Let me define $T_1,T_2:[0,1)\rightarrow [0,1)$ . Let $\lambda_1, \lambda_2$ be measures on $[0,1)$ with total mass $1$ which are invariant for $T_1$ resp. $T_2$. Let $$T:[0,1)^2\rightarrow [0,1)^2; (x_1,x_2)\mapsto (T_1x_1,T_2x_2) $$ and $\lambda=\lambda_1\otimes \lambda_2$. I want to show that if $T$ is strong mixing for $\lambda$ then $T_i$ is strong mixing for $\lambda_i$.
I know that by definition I need to show that for all $B,B'\in \mathcal{B}([0,1))$ $\lambda_i(T_i^{-n}(B)\cap B')\rightarrow \lambda_i(B)\lambda_i(B')$. I thought that since sets of the form $[a,b)$ with $0\leq a<b\leq 1$ generates the borel-$\sigma$-algebra $\mathcal{B}([0,1))$, we can first choose $B=[a,b)$ and $B'=[c,d)$. But by assumption I only know that for all $A,A'\in \mathcal{B}([0,1)^2)$, $\lambda(T^{-n}(A)\cap A')\rightarrow \lambda(A)\lambda(A')$. Now also for $A$ and $A'$ one could take sets of the form $[u,v)\times[w,z)$, but I don't see how to write $B,B'$ as a set of the form $A,A'$ to apply the assumption. Because $[a,b)\times [0,1)$ and $[c,d)\times [0,1)$ would give a result really close to what I want, but $[a,b)\times [0,1)\neq B$.
Can someone help me further?
I will write $\Omega := [0, 1)$ for brevity.

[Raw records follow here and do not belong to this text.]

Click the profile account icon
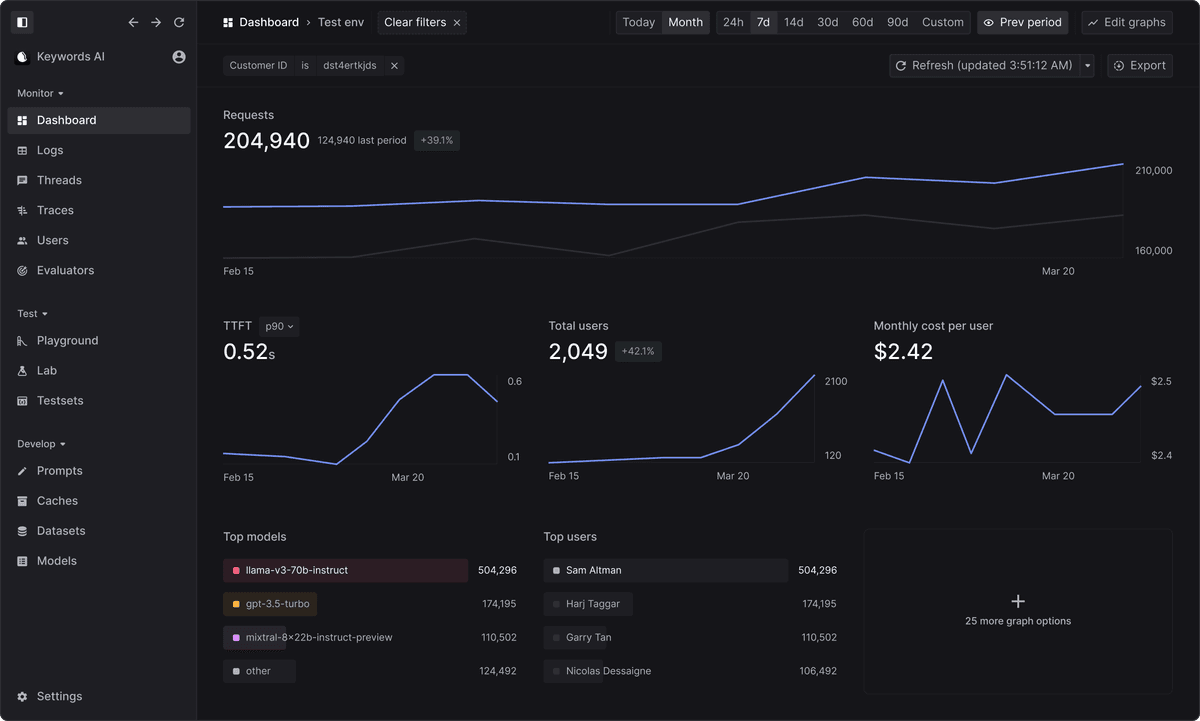[x=178, y=57]
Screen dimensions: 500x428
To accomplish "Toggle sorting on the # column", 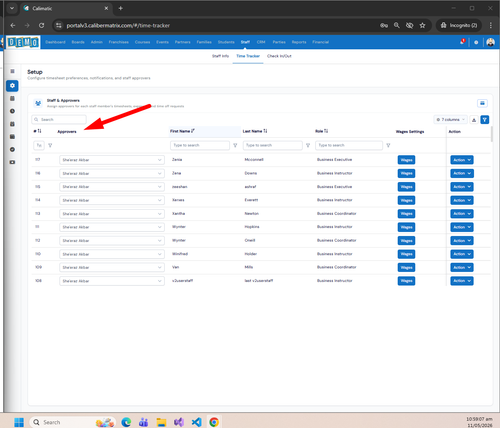I will [x=37, y=131].
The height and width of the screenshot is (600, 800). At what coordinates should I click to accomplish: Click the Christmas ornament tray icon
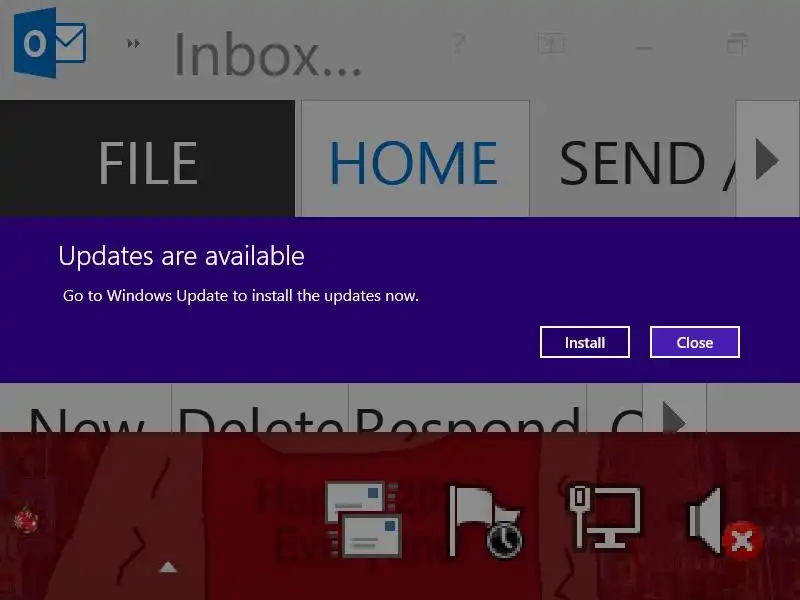click(x=27, y=519)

For $B \in \mathcal{B}$, strong mixing of $T$ implies $$\lambda(T^{-n}(B \times \Omega) \cap (B' \times \Omega)) \to \lambda(B \times \Omega) \lambda(B' \times \Omega).$$ The right-hand side is equal to $\lambda_1(B) \lambda_1(B')$. The left-hand side is equal to \begin{align} \lambda(T^{-n}(B \times \Omega) \cap (B' \times \Omega)) &= \lambda((T_1^{-n}(B) \times T^{-n}(\Omega)) \cap (B' \times \Omega))\\ &= \lambda((T_1^{-n}(B) \times \Omega) \cap (B' \times \Omega))\\ &= \lambda((T_1^{-n}(B) \cap B') \times \Omega)\\ &= \lambda_1(T_1^{-n}(B) \cap B'). \end{align}